>>
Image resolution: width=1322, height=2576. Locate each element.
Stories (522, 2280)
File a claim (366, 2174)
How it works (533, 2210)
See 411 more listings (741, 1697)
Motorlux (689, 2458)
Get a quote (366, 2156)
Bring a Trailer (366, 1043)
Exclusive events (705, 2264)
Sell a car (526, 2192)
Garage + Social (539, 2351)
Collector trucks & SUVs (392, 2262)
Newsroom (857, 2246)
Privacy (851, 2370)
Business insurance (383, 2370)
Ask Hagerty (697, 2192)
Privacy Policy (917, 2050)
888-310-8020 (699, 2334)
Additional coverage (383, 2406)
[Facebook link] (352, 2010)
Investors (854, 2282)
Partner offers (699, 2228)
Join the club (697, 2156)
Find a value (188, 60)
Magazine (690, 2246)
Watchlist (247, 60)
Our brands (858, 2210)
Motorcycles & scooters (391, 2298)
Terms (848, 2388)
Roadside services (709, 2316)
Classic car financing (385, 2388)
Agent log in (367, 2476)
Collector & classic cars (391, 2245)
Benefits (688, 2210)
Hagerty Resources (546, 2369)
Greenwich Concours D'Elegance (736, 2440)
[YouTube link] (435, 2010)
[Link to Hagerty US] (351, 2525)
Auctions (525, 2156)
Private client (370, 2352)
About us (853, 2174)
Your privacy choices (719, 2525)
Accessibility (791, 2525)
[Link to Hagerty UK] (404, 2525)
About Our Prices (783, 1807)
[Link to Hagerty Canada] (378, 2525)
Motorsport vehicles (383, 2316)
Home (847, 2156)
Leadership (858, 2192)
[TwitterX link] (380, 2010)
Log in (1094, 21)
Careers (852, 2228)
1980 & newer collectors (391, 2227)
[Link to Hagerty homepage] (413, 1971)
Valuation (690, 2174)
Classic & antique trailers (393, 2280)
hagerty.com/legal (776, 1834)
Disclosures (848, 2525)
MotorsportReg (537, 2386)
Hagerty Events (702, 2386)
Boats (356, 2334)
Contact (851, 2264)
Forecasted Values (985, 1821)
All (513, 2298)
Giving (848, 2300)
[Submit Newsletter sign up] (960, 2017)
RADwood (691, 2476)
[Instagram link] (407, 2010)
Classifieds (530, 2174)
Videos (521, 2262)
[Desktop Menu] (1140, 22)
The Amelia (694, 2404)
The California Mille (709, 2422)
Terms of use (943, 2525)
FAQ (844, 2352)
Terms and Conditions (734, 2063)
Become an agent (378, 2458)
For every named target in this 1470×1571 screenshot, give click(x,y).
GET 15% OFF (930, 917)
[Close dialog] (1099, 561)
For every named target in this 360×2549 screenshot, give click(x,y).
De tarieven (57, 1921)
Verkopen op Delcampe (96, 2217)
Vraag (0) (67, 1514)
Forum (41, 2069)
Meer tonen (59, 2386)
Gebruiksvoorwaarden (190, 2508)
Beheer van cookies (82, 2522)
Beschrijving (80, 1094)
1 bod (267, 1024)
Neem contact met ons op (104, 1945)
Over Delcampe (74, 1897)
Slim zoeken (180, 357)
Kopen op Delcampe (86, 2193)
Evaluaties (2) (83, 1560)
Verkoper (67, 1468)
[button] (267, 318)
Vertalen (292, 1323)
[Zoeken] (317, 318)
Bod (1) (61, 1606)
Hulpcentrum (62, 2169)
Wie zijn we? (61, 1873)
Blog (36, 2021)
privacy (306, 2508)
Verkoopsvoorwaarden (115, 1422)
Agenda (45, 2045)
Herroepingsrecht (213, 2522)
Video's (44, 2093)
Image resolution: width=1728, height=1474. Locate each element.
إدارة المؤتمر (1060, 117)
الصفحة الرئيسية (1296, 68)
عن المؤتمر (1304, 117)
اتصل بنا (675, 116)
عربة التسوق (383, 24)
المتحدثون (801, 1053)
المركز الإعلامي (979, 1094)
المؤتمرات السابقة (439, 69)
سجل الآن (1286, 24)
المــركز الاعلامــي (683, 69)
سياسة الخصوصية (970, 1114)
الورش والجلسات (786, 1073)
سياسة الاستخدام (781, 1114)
<<
Task brief. Write the records above out again precisely.

Response for this exercise.
Image resolution: width=1322, height=2576. Locate each element.
Stories (522, 2280)
File a claim (366, 2174)
How it works (533, 2210)
See 411 more listings (741, 1697)
Motorlux (689, 2458)
Get a quote (366, 2156)
Bring a Trailer (366, 1043)
Exclusive events (705, 2264)
Sell a car (526, 2192)
Garage + Social (539, 2351)
Collector trucks & SUVs (392, 2262)
Newsroom (857, 2246)
Privacy (851, 2370)
Business insurance (383, 2370)
Ask Hagerty (697, 2192)
Privacy Policy (917, 2050)
888-310-8020 (699, 2334)
Additional coverage (383, 2406)
[Facebook link] (352, 2010)
Investors (854, 2282)
Partner offers (699, 2228)
Join the club (697, 2156)
Find a value (188, 60)
Magazine (690, 2246)
Watchlist (247, 60)
Our brands (858, 2210)
Motorcycles & scooters (391, 2298)
Terms (848, 2388)
Roadside services (709, 2316)
Classic car financing (385, 2388)
Agent log in (367, 2476)
Collector & classic cars (391, 2245)
Benefits (688, 2210)
Hagerty Resources (546, 2369)
Greenwich Concours D'Elegance (736, 2440)
[YouTube link] (435, 2010)
[Link to Hagerty US] (351, 2525)
Auctions (525, 2156)
Private client (370, 2352)
About us (853, 2174)
Your privacy choices (719, 2525)
Accessibility (791, 2525)
[Link to Hagerty UK] (404, 2525)
About Our Prices (783, 1807)
[Link to Hagerty Canada] (378, 2525)
Motorsport vehicles (383, 2316)
Home (847, 2156)
Leadership (858, 2192)
[TwitterX link] (380, 2010)
Log in (1094, 21)
Careers (852, 2228)
1980 & newer collectors (391, 2227)
[Link to Hagerty homepage] (413, 1971)
Valuation (690, 2174)
Classic & antique trailers (393, 2280)
hagerty.com/legal (776, 1834)
Disclosures (848, 2525)
MotorsportReg (537, 2386)
Hagerty Events (702, 2386)
Boats (356, 2334)
Contact (851, 2264)
Forecasted Values (985, 1821)
All (513, 2298)
Giving (848, 2300)
[Submit Newsletter sign up] (960, 2017)
RADwood (691, 2476)
[Instagram link] (407, 2010)
Classifieds (530, 2174)
Videos (521, 2262)
[Desktop Menu] (1140, 22)
The Amelia (694, 2404)
The California Mille (709, 2422)
Terms of use (943, 2525)
FAQ (844, 2352)
Terms and Conditions (734, 2063)
Become an agent (378, 2458)
For every named target in this 1470×1571 screenshot, give click(x,y).
GET 15% OFF (930, 917)
[Close dialog] (1099, 561)
For every named target in this 360×2549 screenshot, give click(x,y).
De tarieven (57, 1921)
Verkopen op Delcampe (96, 2217)
Vraag (0) (67, 1514)
Forum (41, 2069)
Meer tonen (59, 2386)
Gebruiksvoorwaarden (190, 2508)
Beheer van cookies (82, 2522)
Beschrijving (80, 1094)
1 bod (267, 1024)
Neem contact met ons op (104, 1945)
Over Delcampe (74, 1897)
Slim zoeken (180, 357)
Kopen op Delcampe (86, 2193)
Evaluaties (2) (83, 1560)
Verkoper (67, 1468)
[button] (267, 318)
Vertalen (292, 1323)
[Zoeken] (317, 318)
Bod (1) (61, 1606)
Hulpcentrum (62, 2169)
Wie zijn we? (61, 1873)
Blog (36, 2021)
privacy (306, 2508)
Verkoopsvoorwaarden (115, 1422)
Agenda (45, 2045)
Herroepingsrecht (213, 2522)
Video's (44, 2093)
Image resolution: width=1728, height=1474. Locate each element.
إدارة المؤتمر (1060, 117)
الصفحة الرئيسية (1296, 68)
عن المؤتمر (1304, 117)
اتصل بنا (675, 116)
عربة التسوق (383, 24)
المتحدثون (801, 1053)
المركز الإعلامي (979, 1094)
المؤتمرات السابقة (439, 69)
سجل الآن (1286, 24)
المــركز الاعلامــي (683, 69)
سياسة الخصوصية (970, 1114)
الورش والجلسات (786, 1073)
سياسة الاستخدام (781, 1114)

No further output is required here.